The advances in technology over the past several decades have been breathtaking. Particularly so for a “seasoned” lawyer who well remembers the days when copiers were filled with vats of chemicals that had to be frequently replenished only to produce wet copies that had to be hung up to dry and seemed to be printed with disappearing ink. And let us not forget the Dictaphones with their blue celluloid belts that could not be erased, causing the hapless secretary to plod on through your mistakes, only to learn of them after they had been typed. That great invention, White Out, eased their pain somewhat, but one could not paint over whole paragraphs even with this miraculous substance. In those days, bank transactions were all “paper based,” as we now call it, which delighted the auditors and enabled them to stalk miscreants through reams of paper records.
The audit trails are much harder to find in these days, when electronic imaging systems are making paper records obsolete. Many of the traditional audit and security controls for paper-based systems may be reduced or absent in electronic document workflow. New controls must be developed and designed into the automated process to ensure that the information in image files cannot be altered, erased, or lost.
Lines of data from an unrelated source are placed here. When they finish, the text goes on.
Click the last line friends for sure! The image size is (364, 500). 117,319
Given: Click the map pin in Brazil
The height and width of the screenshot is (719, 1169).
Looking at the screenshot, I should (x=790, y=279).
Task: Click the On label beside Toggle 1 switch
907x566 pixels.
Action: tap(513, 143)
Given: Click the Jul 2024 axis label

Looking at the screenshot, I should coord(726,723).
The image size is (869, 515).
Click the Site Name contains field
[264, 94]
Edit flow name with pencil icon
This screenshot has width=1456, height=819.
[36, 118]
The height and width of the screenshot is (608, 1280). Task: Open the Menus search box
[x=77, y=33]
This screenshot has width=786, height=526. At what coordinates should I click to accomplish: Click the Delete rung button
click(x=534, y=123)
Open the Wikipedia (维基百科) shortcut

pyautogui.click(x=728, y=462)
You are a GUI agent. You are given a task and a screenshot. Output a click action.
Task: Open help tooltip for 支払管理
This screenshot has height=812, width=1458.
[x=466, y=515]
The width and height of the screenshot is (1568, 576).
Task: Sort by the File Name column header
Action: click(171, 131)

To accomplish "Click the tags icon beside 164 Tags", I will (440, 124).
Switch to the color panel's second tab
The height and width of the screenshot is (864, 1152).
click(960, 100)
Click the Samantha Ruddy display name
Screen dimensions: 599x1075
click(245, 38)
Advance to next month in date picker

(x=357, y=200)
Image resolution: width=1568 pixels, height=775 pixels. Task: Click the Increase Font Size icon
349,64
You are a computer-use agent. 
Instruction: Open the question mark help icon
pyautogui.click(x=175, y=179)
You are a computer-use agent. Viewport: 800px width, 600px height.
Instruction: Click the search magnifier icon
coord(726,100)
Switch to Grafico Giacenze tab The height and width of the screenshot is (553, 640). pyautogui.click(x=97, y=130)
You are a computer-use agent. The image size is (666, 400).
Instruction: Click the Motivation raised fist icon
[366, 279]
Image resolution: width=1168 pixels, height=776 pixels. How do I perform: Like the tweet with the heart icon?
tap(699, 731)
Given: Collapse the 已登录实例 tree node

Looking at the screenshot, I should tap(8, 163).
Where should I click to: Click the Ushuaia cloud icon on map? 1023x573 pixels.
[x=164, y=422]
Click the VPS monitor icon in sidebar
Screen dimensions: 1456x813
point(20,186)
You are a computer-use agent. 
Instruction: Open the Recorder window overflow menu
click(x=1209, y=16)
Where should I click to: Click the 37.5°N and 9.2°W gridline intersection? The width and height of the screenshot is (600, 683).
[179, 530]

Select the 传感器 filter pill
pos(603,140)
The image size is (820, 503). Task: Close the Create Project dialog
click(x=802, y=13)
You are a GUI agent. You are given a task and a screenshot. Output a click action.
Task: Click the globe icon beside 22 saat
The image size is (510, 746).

Potential problems arising out of the use of electronic imaging systems pale in comparison with the chamber of horrors conjured up by the notion of bank transactions taking wing on the Internet. To quote from an FDIC issuance: “The Internet offers financial institutions a wide array of opportunities to access resources and to deliver information, products, and services. However, the principal benefits of Internet access, namely its global reach and open architecture, also present significant security risks.” The FDIC then goes on to point out the many risks involved and to discuss possible solutions. The regulators also have warned of a number of other potential risks involved in the use of certain technologies, including large-scale integrated software systems and client/server computer systems.
What does all of this have to do with bank directors? A lot, so it would appear from various pronouncements from the bank regulators. Take, for example, the client/server computer systems. According to the Federal Financial Institutions Examination Council (FFIEC), “It is the responsibility of the board of directors of financial institutions to develop and adopt appropriate policies, practices, or procedures covering management’s responsibilities and controls for all areas of client/server computing activities.” FFIEC also has stressed the importance of board oversight of large-scale integrated software systems. Last June, the agencies comprising FFIEC published in the Federal Register a proposed revision of the Uniform Rating System for Data Processing operations, the name of which is to be changed to “Uniform Rating System for Information Technology.” One of the components evaluated is management. Under the proposal, Sound management practices are demonstrated through “active oversight by the board of directors and management, competent personnel, sound IT plans, adequate policies and standards, an effective control environment, and risk monitoring.” (Emphasis supplied)
The OCC has issued a separate bulletin outlining the primary risks related to banks’ use of technology and describing a risk management process for how a bank should manage these risks. Here, again, board involvement is required. The bulletin states: “The OCC will evaluate whether senior management has sufficient knowledge and skills to manage the bank’s use of technology and whether senior management and the board of directors are sufficiently engaged in the planning process to manage the bank’s technology-related risks.”
How many bank boards include members knowledgeable about technology matters? Probably precious few. Traditionally, directors have been chosen from among business and community leaders. Today, there should be at least one director who is wise in the ways of technology. It is not the role of the board to micromanage the bank, but the members need to know enough about the bank’s business and operations to be able to ask the right questions. If no director has any expertise in technology, the board will be ill-equipped to fulfill its responsibilities with respect to technology, as outlined by the bank regulators. The tendency of the typical board member has been to leave technology issues to the bank’s experts. Given the enormous impact technology has on the success or failure of a bank today, directors can no longer afford to doze off when technology issues are on the table.